### Requisitos del problema
¿En cuántas líneas de los ítems aparece la cadena "want"? Responde solo con el número.

Ítems almacenados
□ □ □ □

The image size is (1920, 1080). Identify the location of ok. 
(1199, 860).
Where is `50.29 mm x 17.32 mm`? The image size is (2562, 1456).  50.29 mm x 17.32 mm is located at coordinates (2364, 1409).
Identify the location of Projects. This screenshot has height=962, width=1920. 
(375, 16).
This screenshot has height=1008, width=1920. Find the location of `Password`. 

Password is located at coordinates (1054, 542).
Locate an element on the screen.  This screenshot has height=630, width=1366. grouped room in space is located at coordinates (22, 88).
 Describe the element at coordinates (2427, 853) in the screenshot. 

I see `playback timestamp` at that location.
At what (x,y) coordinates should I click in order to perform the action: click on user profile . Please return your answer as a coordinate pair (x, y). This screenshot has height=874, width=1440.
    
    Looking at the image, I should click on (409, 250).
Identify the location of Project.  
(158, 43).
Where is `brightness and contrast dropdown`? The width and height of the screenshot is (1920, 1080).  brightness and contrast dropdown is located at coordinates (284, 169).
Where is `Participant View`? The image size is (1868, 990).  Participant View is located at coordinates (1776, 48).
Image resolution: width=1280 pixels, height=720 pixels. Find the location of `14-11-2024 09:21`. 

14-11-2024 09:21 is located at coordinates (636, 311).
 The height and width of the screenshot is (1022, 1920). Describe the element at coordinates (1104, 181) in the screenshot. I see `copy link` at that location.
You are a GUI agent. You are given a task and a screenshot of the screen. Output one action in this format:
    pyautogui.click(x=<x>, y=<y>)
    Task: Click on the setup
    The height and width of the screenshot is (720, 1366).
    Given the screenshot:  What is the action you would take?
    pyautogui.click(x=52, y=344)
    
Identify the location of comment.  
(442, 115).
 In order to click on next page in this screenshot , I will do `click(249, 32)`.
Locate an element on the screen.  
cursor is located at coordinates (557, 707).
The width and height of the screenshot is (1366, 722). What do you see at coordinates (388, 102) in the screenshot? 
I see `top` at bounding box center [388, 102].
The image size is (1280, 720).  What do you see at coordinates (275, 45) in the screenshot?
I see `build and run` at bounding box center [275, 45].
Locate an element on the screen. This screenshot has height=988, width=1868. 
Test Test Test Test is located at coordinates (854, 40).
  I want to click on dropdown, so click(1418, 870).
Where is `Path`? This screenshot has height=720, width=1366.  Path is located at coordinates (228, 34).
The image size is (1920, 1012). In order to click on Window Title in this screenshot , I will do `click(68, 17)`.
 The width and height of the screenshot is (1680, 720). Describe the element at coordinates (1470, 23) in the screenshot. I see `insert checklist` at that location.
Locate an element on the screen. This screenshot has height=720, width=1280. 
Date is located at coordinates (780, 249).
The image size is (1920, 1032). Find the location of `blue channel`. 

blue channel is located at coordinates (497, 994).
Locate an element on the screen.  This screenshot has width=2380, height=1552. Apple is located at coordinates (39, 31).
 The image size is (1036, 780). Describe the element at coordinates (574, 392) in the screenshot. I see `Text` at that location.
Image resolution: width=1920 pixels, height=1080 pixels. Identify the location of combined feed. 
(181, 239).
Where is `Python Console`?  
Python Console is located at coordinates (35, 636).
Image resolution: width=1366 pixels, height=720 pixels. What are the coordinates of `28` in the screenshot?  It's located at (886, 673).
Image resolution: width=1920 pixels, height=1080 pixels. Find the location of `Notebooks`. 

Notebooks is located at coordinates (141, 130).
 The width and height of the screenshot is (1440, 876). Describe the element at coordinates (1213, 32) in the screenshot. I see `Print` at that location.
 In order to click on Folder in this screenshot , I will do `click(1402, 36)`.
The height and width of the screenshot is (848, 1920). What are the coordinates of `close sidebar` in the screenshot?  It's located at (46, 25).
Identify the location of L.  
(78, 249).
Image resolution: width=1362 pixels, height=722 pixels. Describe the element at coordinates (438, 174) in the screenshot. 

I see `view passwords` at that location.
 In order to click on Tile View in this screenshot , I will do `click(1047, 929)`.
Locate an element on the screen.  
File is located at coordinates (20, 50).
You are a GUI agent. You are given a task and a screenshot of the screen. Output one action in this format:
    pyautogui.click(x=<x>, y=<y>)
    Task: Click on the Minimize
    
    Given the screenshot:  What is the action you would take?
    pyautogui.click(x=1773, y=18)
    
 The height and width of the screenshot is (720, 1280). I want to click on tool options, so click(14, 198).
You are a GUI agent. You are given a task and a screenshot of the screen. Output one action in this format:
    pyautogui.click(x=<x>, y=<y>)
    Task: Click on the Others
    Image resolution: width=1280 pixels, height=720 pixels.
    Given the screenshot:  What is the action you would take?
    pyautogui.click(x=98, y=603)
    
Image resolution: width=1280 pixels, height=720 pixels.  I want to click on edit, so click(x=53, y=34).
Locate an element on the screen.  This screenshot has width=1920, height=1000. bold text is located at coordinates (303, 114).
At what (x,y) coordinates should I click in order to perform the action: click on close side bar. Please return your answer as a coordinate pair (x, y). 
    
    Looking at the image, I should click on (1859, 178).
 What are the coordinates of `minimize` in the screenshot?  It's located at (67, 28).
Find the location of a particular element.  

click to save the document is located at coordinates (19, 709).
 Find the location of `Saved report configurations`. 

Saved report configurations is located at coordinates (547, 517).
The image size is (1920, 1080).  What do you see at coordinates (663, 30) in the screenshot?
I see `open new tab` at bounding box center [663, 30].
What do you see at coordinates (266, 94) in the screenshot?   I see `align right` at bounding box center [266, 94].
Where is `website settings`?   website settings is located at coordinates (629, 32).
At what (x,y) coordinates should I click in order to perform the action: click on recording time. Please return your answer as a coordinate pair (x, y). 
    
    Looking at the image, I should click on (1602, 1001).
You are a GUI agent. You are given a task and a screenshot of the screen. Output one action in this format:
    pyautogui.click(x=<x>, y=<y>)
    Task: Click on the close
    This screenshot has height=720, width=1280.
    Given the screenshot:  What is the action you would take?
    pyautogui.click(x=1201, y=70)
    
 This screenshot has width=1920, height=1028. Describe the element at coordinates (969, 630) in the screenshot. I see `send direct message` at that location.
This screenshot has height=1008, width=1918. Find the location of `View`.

□ □ □ □

### Respuesta escrita
3